- [SOURCE PASSAGE]:
'''
Stewart stands out in this film for his moral stance, but he also visually pops
off virtually every frame. It’s a genius bit of casting on so many levels. And
to think, at one point, Capra considered giving the role to Gary Cooper, and
making the film as a sequel to ‘Mr. Deeds Goes To Town.’”
4.
“A Lion Roars, With Gratitude“: Playwright Larry Kramer chats with Patrick Healy of The New York Times about the experience of seeing his acclaimed play, “The Normal Heart,” get transformed into a star-studded HBO movie directed by Ryan Murphy.
“Mr. Murphy said that he
and Mr. Kramer, in the hospital, worked for months on the screenplay by email.
They were determined, he said, to create a movie with ‘real immediacy’ —
visually graphic scenes that would pack a punch for New Yorkers who lived
through the 1980s and that might motivate those continuing to fight for gay
rights today. Harrowing monologues in the play, like the description of one
character’s physical disintegration on a cross-country flight, have been opened
up into fully rendered moments that show the agony of AIDS. ‘I wrote the word
‘true’ on a notecard and put it on my computer,’ Mr. Murphy said. ‘Larry was
always trying to be on the right side of the angels, but he can be so abrasive,
and he was so hurt by how he was treated by his friends and enemies in the
’80s. I wanted the movie to be true to all sides of him.’ After finding fault
in so much, Mr. Kramer found little with the movie, and none with its depiction
of his life’s work. ‘It’s about speaking up, being a buffalo if you have to,
being mean if you have to,’ Mr. Kramer said. ‘You do not get more with honey
than with vinegar.’”
5.
“How YouTube and Internet Journalism Destroyed Tom Cruise, Our Last Real Movie Star“: LA Weekly critic Amy Nicholson’s epic analysis of the star’s rise and fall illustrates how the much-publicized “couch jump” never actually happened.
'''
- [DATA EXTRACTS]:
'''
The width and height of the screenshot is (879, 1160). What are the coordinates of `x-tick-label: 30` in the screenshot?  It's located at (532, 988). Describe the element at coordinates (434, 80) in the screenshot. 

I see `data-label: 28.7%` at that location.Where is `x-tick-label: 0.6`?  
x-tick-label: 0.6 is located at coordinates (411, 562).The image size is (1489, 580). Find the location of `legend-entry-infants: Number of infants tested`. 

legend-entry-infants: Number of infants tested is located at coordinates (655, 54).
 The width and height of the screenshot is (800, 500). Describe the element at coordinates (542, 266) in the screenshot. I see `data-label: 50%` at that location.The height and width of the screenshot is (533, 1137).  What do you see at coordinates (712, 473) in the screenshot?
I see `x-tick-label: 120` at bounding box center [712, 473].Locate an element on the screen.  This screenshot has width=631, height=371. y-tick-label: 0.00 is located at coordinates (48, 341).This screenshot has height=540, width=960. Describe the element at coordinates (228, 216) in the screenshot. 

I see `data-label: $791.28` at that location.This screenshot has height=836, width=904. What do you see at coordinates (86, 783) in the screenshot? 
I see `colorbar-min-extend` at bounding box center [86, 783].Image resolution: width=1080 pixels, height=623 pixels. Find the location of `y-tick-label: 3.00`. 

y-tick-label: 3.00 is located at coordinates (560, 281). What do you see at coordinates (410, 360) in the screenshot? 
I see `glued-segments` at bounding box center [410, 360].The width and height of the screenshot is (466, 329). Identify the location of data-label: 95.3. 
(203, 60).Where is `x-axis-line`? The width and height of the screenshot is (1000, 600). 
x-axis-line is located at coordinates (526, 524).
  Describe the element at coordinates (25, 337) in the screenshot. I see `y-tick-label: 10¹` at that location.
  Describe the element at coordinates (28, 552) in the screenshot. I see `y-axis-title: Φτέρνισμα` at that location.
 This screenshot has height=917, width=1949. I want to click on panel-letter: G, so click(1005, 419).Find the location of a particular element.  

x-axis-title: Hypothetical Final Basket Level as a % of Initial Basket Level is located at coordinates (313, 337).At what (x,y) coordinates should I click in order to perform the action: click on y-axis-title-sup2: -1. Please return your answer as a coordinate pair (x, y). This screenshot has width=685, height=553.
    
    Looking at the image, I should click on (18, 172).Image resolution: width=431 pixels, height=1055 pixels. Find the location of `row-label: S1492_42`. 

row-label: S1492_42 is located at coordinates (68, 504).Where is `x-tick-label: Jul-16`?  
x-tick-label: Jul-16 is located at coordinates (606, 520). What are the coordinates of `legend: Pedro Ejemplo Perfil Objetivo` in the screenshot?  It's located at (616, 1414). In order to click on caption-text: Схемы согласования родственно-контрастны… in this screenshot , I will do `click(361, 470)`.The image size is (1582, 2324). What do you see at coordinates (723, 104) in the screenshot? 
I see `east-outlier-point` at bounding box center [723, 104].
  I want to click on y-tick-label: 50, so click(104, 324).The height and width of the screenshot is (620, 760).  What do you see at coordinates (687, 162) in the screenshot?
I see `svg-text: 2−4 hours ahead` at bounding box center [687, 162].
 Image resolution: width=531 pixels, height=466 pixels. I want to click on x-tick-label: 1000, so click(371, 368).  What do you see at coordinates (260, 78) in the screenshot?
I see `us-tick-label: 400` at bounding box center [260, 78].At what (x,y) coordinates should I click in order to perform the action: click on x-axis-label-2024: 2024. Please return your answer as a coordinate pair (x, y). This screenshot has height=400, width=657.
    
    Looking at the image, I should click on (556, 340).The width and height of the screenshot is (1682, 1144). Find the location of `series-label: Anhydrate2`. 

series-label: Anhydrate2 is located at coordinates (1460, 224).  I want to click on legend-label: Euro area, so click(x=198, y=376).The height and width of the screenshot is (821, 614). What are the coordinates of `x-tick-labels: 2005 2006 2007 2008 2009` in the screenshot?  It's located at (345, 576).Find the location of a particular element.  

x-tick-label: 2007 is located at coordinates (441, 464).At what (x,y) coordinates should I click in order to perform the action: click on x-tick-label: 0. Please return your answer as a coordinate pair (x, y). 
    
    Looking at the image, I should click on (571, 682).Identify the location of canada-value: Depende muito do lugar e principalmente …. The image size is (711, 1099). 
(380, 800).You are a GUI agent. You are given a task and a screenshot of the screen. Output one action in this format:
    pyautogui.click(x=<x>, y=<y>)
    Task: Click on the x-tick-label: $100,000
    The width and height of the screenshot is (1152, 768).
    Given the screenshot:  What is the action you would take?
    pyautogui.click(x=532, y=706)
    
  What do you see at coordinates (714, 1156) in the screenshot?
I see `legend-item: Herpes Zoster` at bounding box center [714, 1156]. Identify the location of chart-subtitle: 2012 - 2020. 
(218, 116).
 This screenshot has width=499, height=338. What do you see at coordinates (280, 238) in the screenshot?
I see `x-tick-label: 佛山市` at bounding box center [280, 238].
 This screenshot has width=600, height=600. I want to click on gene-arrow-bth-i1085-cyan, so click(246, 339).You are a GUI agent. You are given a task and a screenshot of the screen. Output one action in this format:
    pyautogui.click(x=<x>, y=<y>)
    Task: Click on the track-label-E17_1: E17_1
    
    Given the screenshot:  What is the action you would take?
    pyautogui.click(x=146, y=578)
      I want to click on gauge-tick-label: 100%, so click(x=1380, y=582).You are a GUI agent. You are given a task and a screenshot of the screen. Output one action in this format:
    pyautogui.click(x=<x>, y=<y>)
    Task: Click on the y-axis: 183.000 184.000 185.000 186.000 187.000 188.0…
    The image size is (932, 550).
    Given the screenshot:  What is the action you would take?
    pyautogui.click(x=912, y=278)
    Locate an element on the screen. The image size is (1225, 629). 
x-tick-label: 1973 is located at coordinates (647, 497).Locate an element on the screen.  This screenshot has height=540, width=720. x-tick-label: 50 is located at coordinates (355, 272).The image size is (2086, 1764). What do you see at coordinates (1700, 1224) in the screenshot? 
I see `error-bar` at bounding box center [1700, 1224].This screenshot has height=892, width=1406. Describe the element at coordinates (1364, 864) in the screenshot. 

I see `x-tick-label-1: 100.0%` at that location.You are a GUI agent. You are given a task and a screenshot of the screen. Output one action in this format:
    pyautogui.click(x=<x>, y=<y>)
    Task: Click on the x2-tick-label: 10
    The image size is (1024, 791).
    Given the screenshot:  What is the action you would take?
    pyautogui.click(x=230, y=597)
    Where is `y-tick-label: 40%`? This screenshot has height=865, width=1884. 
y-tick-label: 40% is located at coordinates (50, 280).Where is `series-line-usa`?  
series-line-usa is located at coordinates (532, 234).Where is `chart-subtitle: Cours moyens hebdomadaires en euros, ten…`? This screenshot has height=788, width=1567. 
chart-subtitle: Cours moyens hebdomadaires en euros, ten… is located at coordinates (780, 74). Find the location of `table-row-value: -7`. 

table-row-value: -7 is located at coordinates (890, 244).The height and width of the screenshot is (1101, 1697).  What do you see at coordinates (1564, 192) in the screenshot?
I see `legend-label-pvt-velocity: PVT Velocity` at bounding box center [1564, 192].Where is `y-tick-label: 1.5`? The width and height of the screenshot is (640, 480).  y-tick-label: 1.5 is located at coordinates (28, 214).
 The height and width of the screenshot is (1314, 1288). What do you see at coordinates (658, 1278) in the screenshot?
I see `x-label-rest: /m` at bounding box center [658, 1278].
'''
- [LIST OF TASKS]:
**a.** Quote the film-news roundup from "Stewart stands out" up to and including "screenplay by email.".
**b.** According to the film-news roundup, what word did Mr. Murphy write on a notecard and put on his computer?
**c.** Continue the film-news roundup from the point where it ends.

- [OUTPUTS IN ORDER]:
**a.**
Stewart stands out in this film for his moral stance, but he also visually pops
off virtually every frame. It’s a genius bit of casting on so many levels. And
to think, at one point, Capra considered giving the role to Gary Cooper, and
making the film as a sequel to ‘Mr. Deeds Goes To Town.’”
4.
“A Lion Roars, With Gratitude“: Playwright Larry Kramer chats with Patrick Healy of The New York Times about the experience of seeing his acclaimed play, “The Normal Heart,” get transformed into a star-studded HBO movie directed by Ryan Murphy.
“Mr. Murphy said that he
and Mr. Kramer, in the hospital, worked for months on the screenplay by email.

**b.** "True."

**c.**
“Like Humphrey Bogart
saying, ‘Play it again, Sam,’ Tom Cruise jumping on a couch is one of our mass
hallucinations. But there’s a difference. Bogart’s mythological Casablanca
catchphrase got embedded in the culture before we could replay the video and
fact-check. Thanks to the Internet, we have video at our fingertips. Yet rather
than correct the record, the video perpetuated the delusion. In May 2005, the
same month that Cruise went on Oprah, the world of celebrity changed. Perez
Hilton and the Huffington Post launched, with TMZ right behind them, and the
rise of the gossip sites pressured the print tabloids to joining them in a
24-hour Internet frenzy. Camera phones finally outsold brick phones, turning
civilians into paparazzi. YouTube was a week old, and for the first time a video
could go viral overnight. The Internet finally had the tools to feed us an
endless buffet of fluff, chopping up real events to flashy — and sometimes
false — moments that warped our cultural memory. The first star to stumble in
front of the knives was the biggest actor in the world — and the one who’d
tried the hardest not to trip.”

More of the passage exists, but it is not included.